Wilson, Alexander, Terang, was born in Fifeshire, Scotland, and came to Melbourne in 1840 by the ship Isabella Watson, of Glasgow. He went to Timboon (now Camperdown) and, after a brief stay, took up a station for the Clyde Company, at Hopkins Hill near Chatsworth, which is now owned by Mr. Moffatt, remaining there about three years. He next spent about three years at Geelong, and about the same length of time in Melbourne, after which he lived on the Yalloak Station, at Westernport, for two years, and was after that on the diggings about eighteen months. In 1865 he purchased land at Terang, and has carried on the agricultural and grazing industry on it ever since. Mr. Wilson makes a specialty of breeding Clydesdale and blood horses.

Wilson, P.C., Colac. This gentleman was born in Scotland on the 21st June, 1831, finished his education at Glasgow University, and came out to Australia in 1854. He followed various pursuits up to 1872, but went to Colac in 1856, and married a daughter of the late Donald Cameron, whose widow still resides on the property. In 1864 he was appointed secretary of the shire council of Colac, and in 1872 was reappointed, and has held the position ever since. He is also secretary to the Hospital, and correspondent of the School Board of Advice. Mr. Wilson has always taken a lively interest in all matters tending to promote the interests of the district. His family consists of three sons and five daughters. The eldest son is in the Railway department, and the second in the office of Messrs. Dennys, Lascelles, Austin and Co., Geelong.

Wiltshire, George, Winchelsea. This gentleman is a very old resident of the neighbourhood, in which he still resides. He came to Australia in 1848 from Nova Scotia, British America, his native place, landing at Geelong, and lived for a time with Mr. Armytage, at Ingleby Station, near Winchelsea. In 1853 he purchased land at Winchelsea, erected buildings thereon, and has been engaged in grazing pursuits ever since. Mr. Wiltshire was one of the first to get the petition signed for the formation of a road board at Winchelsea, and has been connected with the shire council, more or less, since its establishment. He is at present a representative of the west riding in that body.
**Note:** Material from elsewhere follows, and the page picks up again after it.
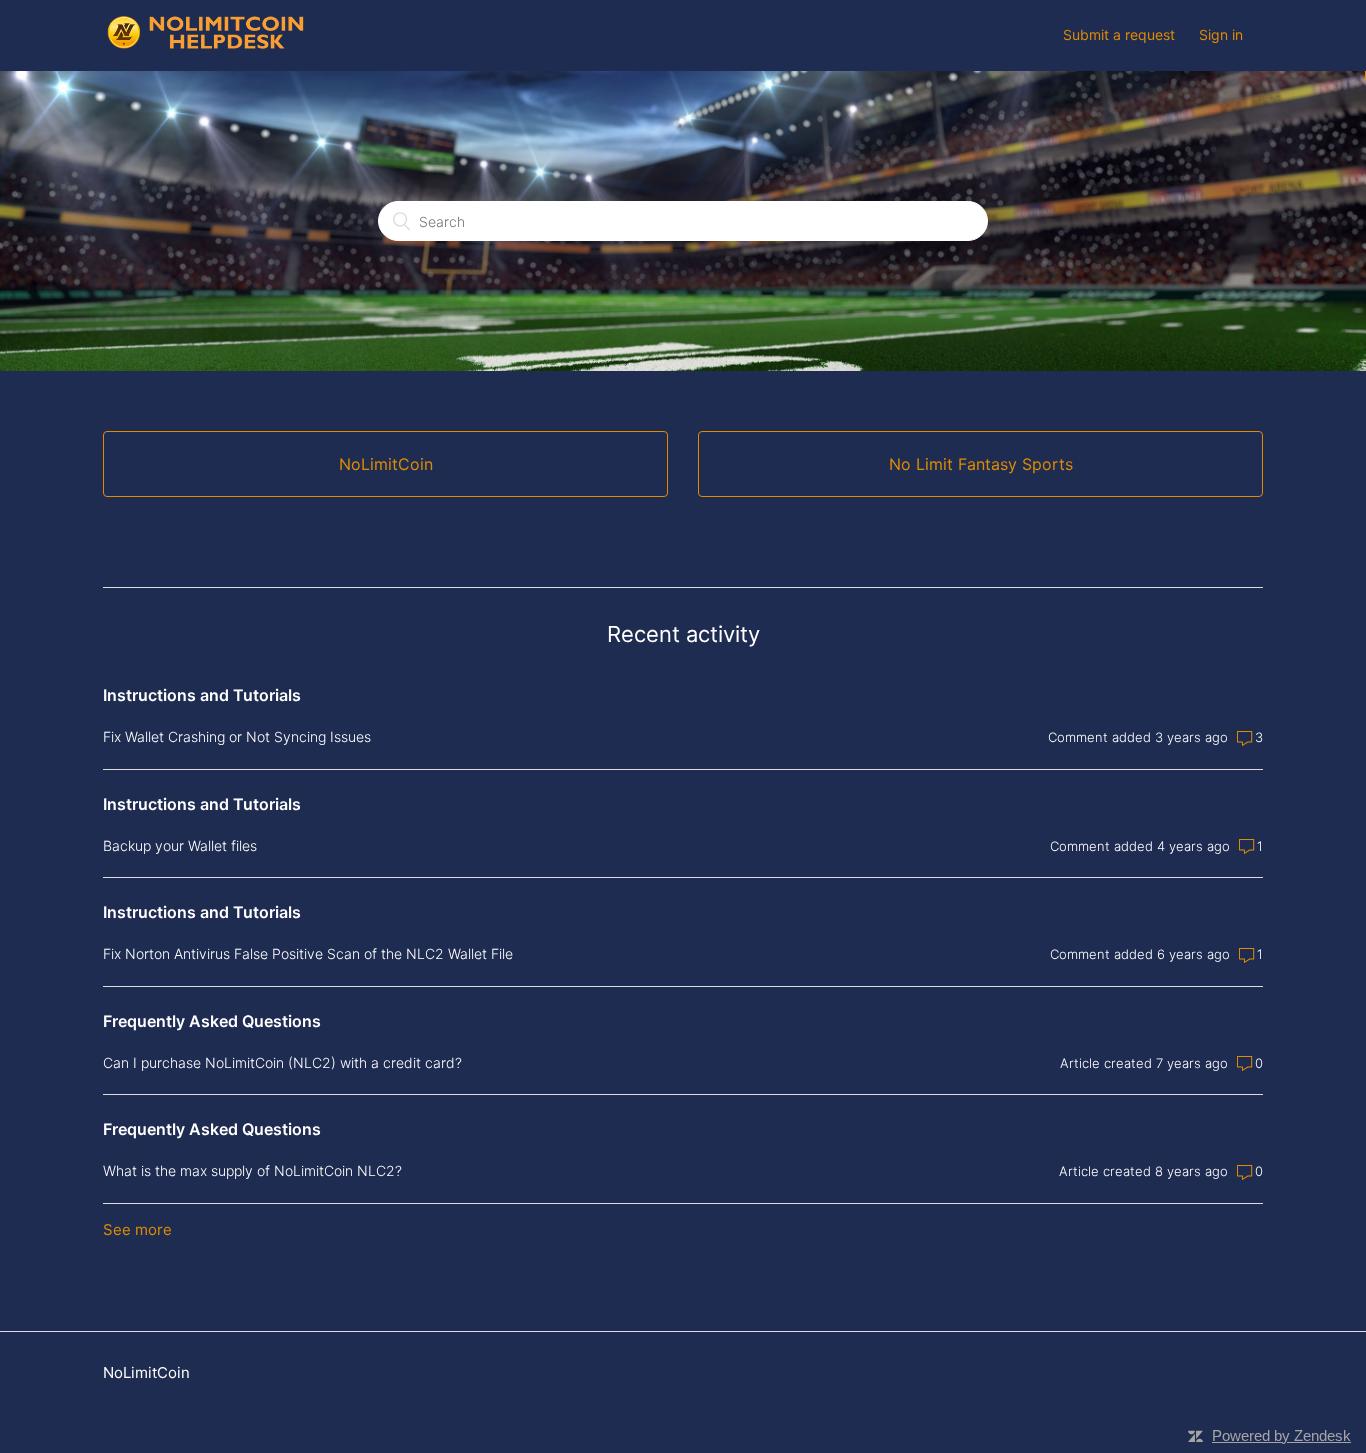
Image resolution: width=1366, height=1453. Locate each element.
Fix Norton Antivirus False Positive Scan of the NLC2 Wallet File (308, 953)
Woods, J., Colac. The father of this gentleman is one of the oldest colonists in the Colac district. He arrived in Victoria in 1840, and took up his residence on the Barrabool hills, near Geelong, where he carried on farming for a few years. Then he and his brother-in-law, Mr. John Trotter, bought a station in the Camperdown district, where, after a few years, Mr. Woods sen. sold his interest to Mr. Trotter, and in 1852 went to Colac and purchased the flour mill of Mr. Thomas Hill, which he worked for some time, and subsequently sold it to Mr. Hill. He then carried on farming for a number of years, and still resides in Colac, in his eighty-first year. In 1866 the Colac Observer newspaper, the first in the district, was established by Mr. T. Haslam, and in 1869 Mr. Woods jun. started the Colac Herald, and subsequently bought the Observer, and has carried on the enterprise ever since. Mr. J. Woods was the first to introduce a printing machine, and afterwards the first gas-engine worked in the district.

Wray, John, Colac, is a native of Geelong, who went to Colac when only six years of age, with his parents. At that time there was only a hotel and a small store in the township. In 1864 he went to Wool Wool Station as manager for Mr. Andrew Murray, and remained there sixteen years. During that time he purchased the property on which he now carries on his business of grazier, having cleared and fenced it. He was married in 1879, and has a family of two daughters.